Gingivitis caught in the toddler years is likely the initial stage of gum disease, so a professional dental cleaning should be done every six months or more frequently for more severe cases of gingivitis. Since your toddler’s gums are painful, the removal of plaque around the gum line can further irritate the gums, but this tenderness improves within two weeks. Brush your child’s teeth with a pea-size amount of fluoride toothpaste in the morning after breakfast and in the evening before bedtime to remove bacteria and debris from the teeth. Ibuprofen can reduce pain from his gums while he eats. There is no treatment for gingivostomatitis, but pain can also be relieved with ibuprofen or acetaminophen. Your toddler’s doctor may prescribe a stronger pain reliever if over-the-counter methods do not improve his ability to eat. Popsicles, ice-cream, slushies and cold water are soothing to a toddler with gingivostomatitis.

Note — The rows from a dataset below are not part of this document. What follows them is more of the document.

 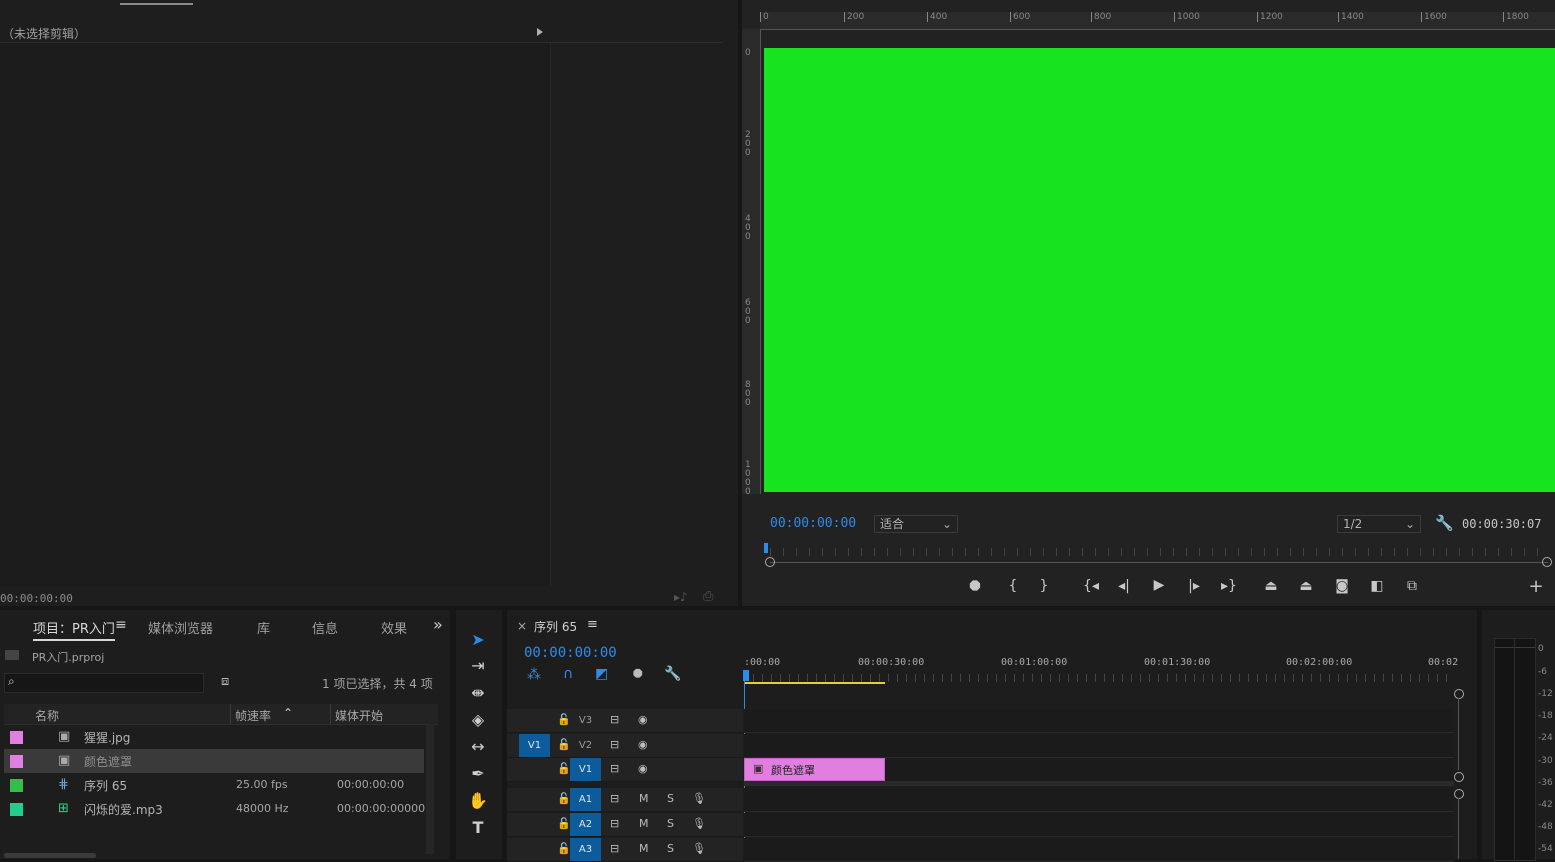 What do you see at coordinates (1458, 734) in the screenshot?
I see `video-scrollbar` at bounding box center [1458, 734].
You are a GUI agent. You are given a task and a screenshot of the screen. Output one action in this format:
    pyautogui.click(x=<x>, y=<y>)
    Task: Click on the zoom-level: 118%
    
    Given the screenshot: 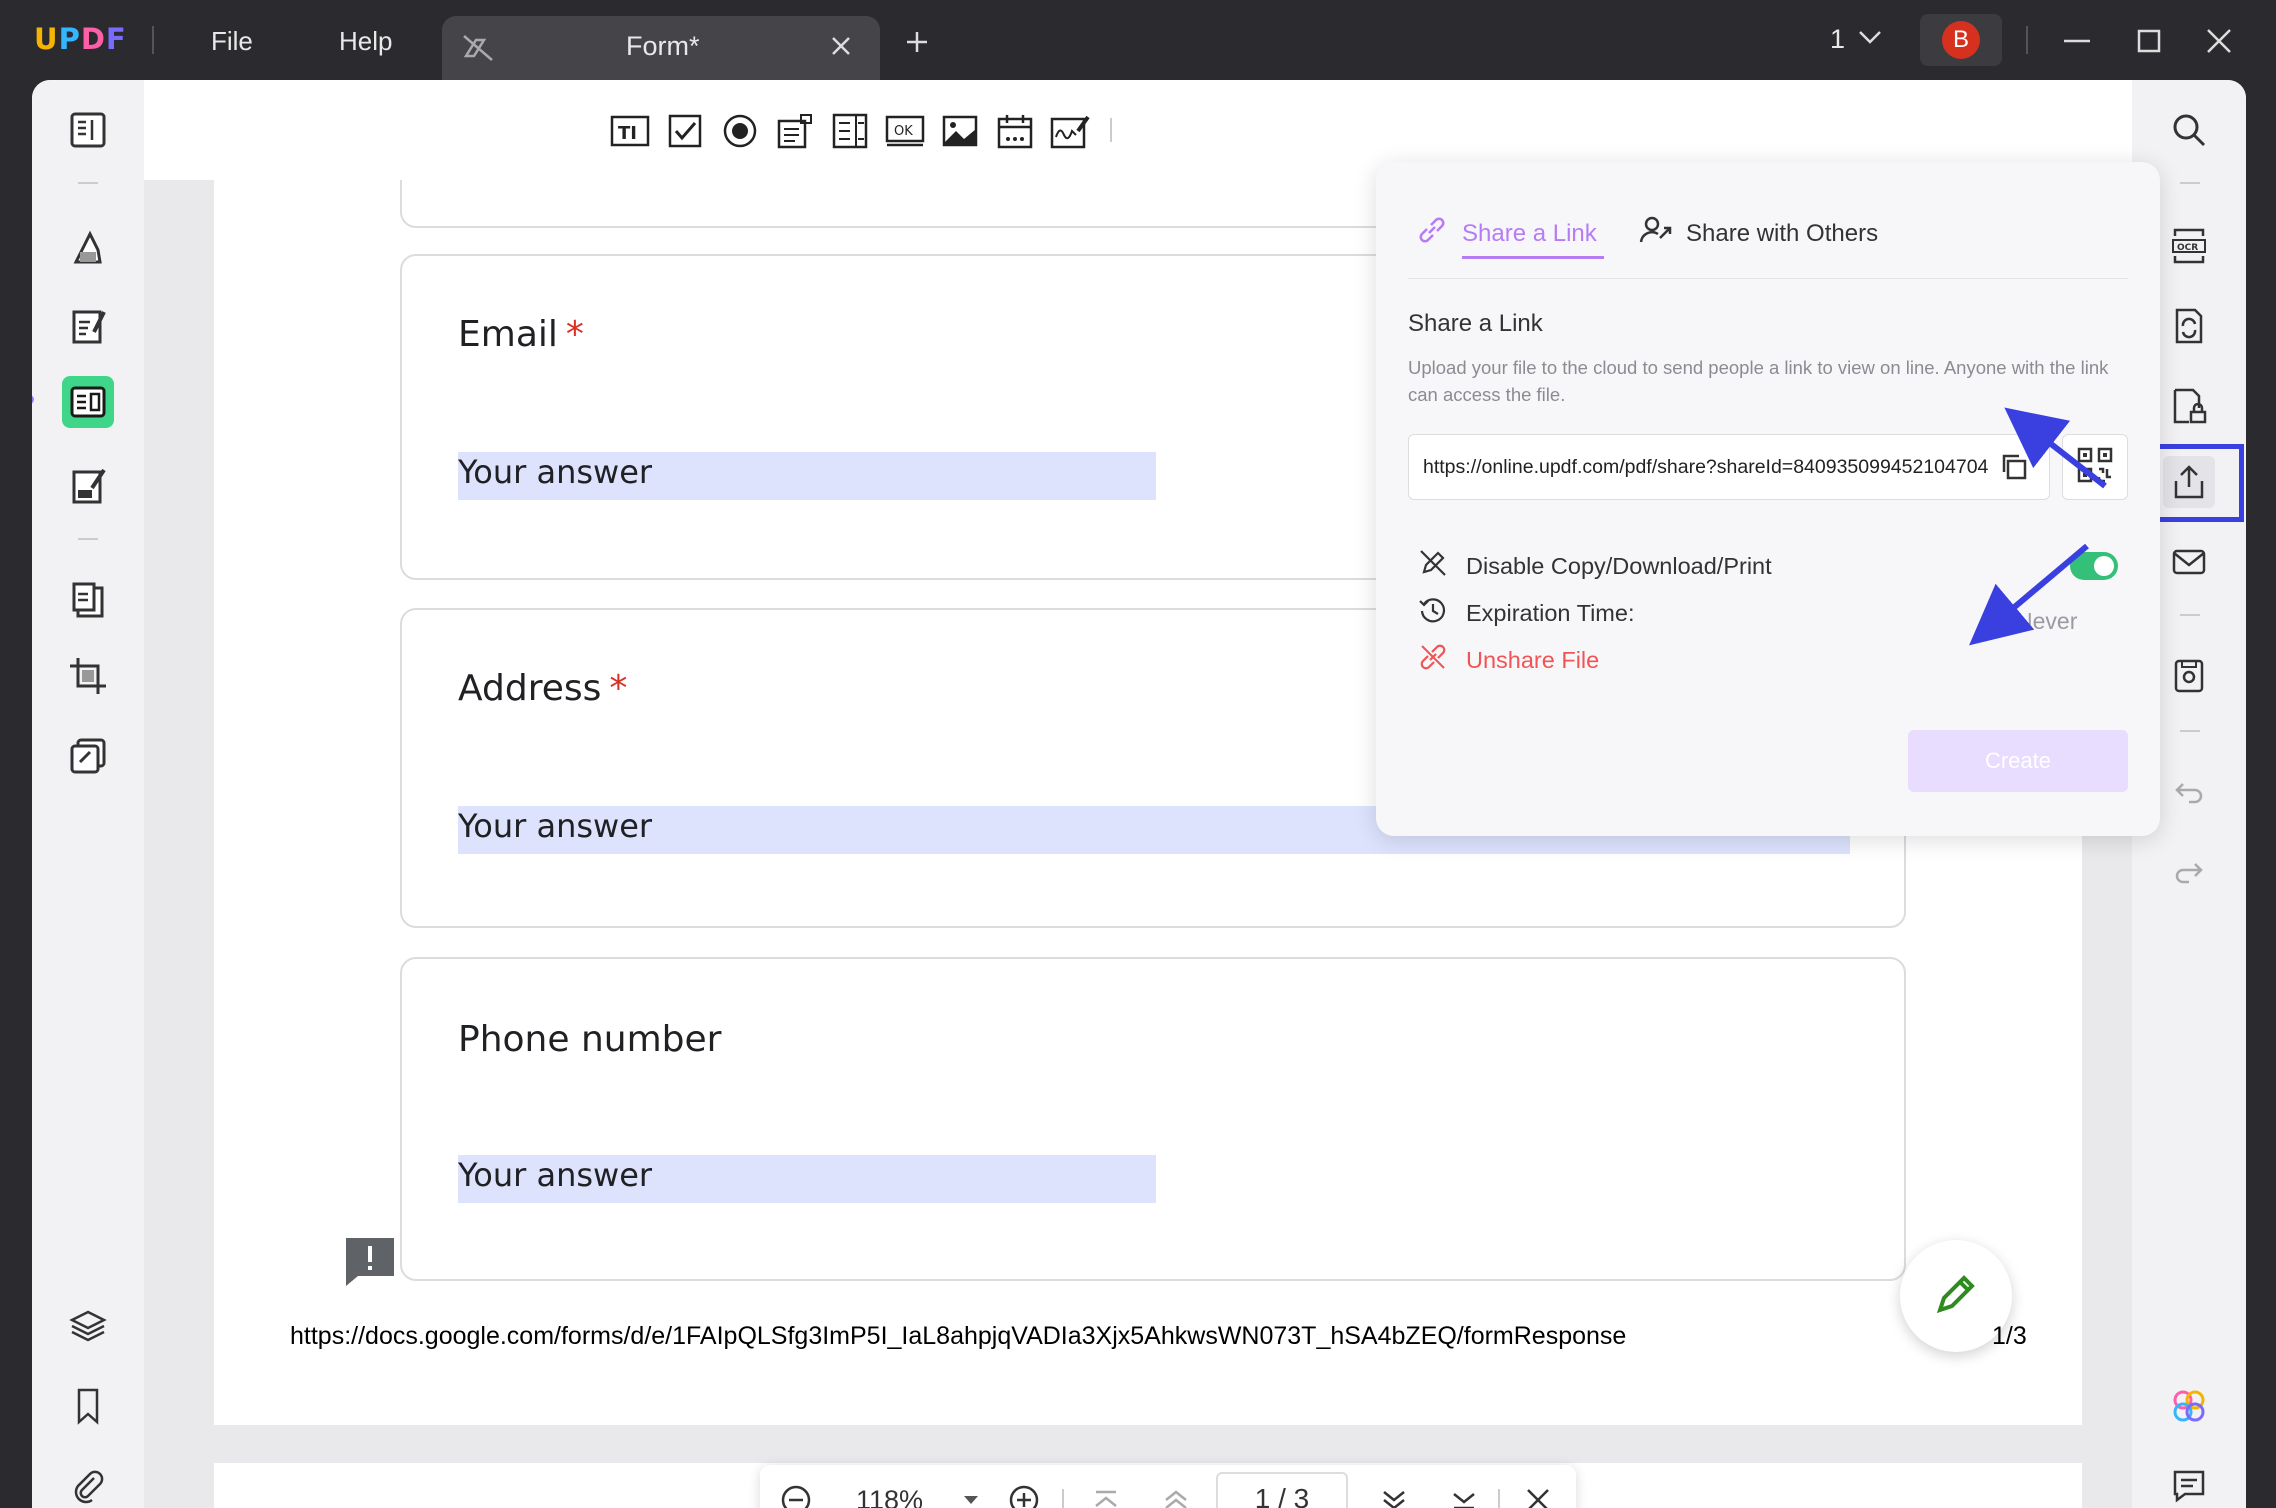 What is the action you would take?
    pyautogui.click(x=890, y=1496)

Once your toddler’s gums are pink and healthy, still make sure to brush her teeth at least twice per day. Take your toddler to the dentist twice per year for preventative measures against gingivitis instead of only taking her to the dentist when something is wrong. If you know a person has a cold sores, canker sores, frequent bad breath, receding teeth or red gums, do not allow your child to kiss or share eating utensils with this person to decrease her risk of gingivitis and gingivostomatitis. Frequent and thorough hand washing is the best way to prevent the spread of viruses.